:: TASK PROMPT ::
Some lines below hold "computer". Pick them out and copy them.

(INPUT FOR THIS TASK)

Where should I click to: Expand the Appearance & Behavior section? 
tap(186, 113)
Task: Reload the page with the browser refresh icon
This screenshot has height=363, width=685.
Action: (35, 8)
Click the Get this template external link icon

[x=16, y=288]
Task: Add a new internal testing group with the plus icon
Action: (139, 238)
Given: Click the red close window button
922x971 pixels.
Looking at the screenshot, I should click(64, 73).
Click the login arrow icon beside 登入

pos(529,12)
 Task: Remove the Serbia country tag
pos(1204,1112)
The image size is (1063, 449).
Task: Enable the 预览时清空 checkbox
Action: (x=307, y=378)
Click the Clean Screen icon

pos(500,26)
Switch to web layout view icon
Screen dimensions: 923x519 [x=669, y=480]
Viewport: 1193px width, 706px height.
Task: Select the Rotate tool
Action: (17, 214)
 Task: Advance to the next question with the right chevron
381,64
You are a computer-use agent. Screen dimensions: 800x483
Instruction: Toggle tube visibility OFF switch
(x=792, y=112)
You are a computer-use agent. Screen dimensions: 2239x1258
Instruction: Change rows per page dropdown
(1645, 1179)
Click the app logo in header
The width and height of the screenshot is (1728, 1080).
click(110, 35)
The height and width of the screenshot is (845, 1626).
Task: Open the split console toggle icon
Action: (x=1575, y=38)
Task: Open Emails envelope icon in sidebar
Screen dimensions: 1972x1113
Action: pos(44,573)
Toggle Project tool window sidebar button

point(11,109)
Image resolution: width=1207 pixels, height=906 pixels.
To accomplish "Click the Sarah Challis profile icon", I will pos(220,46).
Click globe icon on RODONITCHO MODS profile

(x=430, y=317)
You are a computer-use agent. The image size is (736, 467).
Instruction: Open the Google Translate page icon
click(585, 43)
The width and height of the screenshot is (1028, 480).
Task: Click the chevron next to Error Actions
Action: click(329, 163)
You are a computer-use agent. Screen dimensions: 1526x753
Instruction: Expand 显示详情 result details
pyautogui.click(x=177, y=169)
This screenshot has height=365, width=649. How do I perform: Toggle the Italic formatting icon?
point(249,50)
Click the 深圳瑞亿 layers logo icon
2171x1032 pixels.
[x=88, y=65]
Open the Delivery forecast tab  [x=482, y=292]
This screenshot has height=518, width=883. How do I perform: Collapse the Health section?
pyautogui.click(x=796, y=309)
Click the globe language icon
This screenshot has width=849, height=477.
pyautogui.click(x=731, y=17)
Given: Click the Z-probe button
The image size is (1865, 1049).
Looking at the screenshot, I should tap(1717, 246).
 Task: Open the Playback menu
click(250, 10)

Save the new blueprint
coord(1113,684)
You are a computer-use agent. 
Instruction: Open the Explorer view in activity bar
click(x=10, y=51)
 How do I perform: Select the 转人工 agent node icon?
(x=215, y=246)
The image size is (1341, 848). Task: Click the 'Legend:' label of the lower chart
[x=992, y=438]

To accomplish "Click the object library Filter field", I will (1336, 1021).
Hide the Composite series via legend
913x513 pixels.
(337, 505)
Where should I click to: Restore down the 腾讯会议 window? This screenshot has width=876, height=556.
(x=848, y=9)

(End INPUT FOR THIS TASK)

:: TASK OUTPUT ::
You are a computer-use agent. Screen dimensions: 800x483
You are a computer-use agent. Screen dimensions: 2239x1258
You are a computer-use agent. The image size is (736, 467).
You are a computer-use agent. Screen dimensions: 1526x753
You are a computer-use agent. 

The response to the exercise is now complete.